2020-21 Community Council Launches--and Broadcasts
Tutt Stapp-McKiernan

 

Now embarking on its second year, the Wakefield School Community Council is charting a course to build on the work begun in its successful maiden voyage last year.

With four faculty and staff members and a roster of 57 Upper School students representing all four grade levels, the Community Council dwarfs the size of any other club or campus organization, and has ambitious goals to match.

According to founding faculty member and History Department Chair Peter Findler, the Community Council “enhances the life of the school by amplifying student voice regarding decisions that impact their lives within the Wakefield community.  The great hope of the Council is to make Wakefield a more democratic school by including and honoring the perspectives of all stakeholder groups.”  

Elections have now taken place within the Council for the 10 positions of student leadership, which comprise two grade-level Prefects for grades 9-11, and four seniors who will serve as Head Prefects. According to the Council’s Constitution, which the group wrote last year as its first duty, grade-level Prefects are responsible for organizing and leading grade level forums twice a year and communicating with advisors about grade-level events. The Head Prefects are responsible for setting the full Community Council’s meeting agenda each week, moderating the meetings, taking notes, and keeping track of funds. 

Both Head and grade-level Prefects also have responsibilities to lead the Council’s various committees and guide their work.
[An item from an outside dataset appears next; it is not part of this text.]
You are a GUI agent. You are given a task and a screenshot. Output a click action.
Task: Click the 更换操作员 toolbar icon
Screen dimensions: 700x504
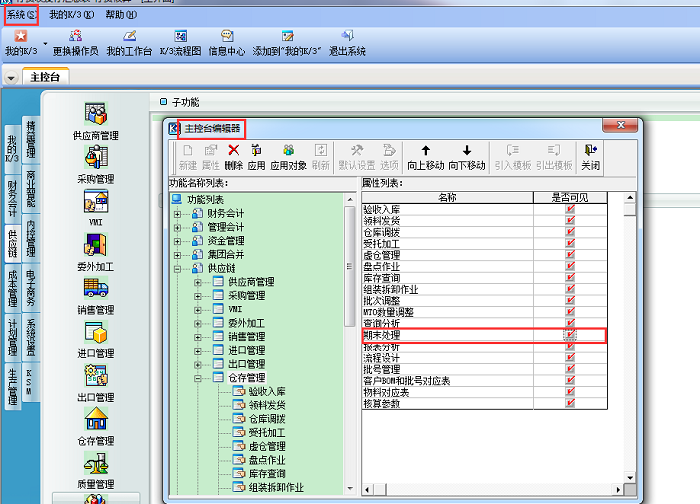pos(75,42)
For this fall, the Council has four standing committees. 

Two of these, the Class Days Committee and the Homecoming Committee, are as their names suggest responsible for assisting with the planning and implementation of these two major fall events, ensuring that student input is heard and considered by faculty members and administration overseeing them as well as supplying actual elbow-grease to the work of making these big undertakings happen. 

The other two fall committees, the Honor Council Committee and the Communications/Student Broadcast Committee, each have a broader charge. 

The Honor Council Committee will be continuing the work begun last year to codify and promote a Wakefield Honor Code and to establish a student-populated and student-led Honor Council to review and advise on disciplinary actions. 

Most visible at this early stage of the new school year is the work of the Communications/Student Broadcast Committee, whose commitment is to the creation and implementation of a weekly news broadcast for the Wakefield community. 

In terms of projects defined by hands-on work, deadline-driven deliverable results, and a high profile, launching a weekly news broadcast is possibly the most ambitious of the Community Council’s undertakings; fortunately, though, it is also the one with the most potential for light-hearted fun along with its useful community service.

Slated for airing via GoogleMeet each Thursday at 11:10 am during Community Time, the broadcast has taken place twice so far, in two wildly differing iterations whose differences were influenced by many factors, all of them emblematic of the growing pains of any big new project, from schedule disruptions to simple differences of opinion, like whether the broadcast should be fundamentally entertaining or fundamentally serious in its purpose. 

According to Director of Student Activities and Community Council advisor Lisa Winick, the broadcast’s most basic goal is to replace the weekly Upper School assembly of years past, which cannot happen right now, by making necessary announcements. However, the decision on how to expand and develop that simple goal so that students will be engaged and interested is the puzzle the Communications Committee will be working to solve this year. 

Will the Weather segment return? Will enough movies come back to theaters to justify a weekly Movie Review? Will  Arjun really have a “Joke of the Week” spot? Will current events, such as [gulp!] the election, be addressed? Keep tuning in! Time will tell.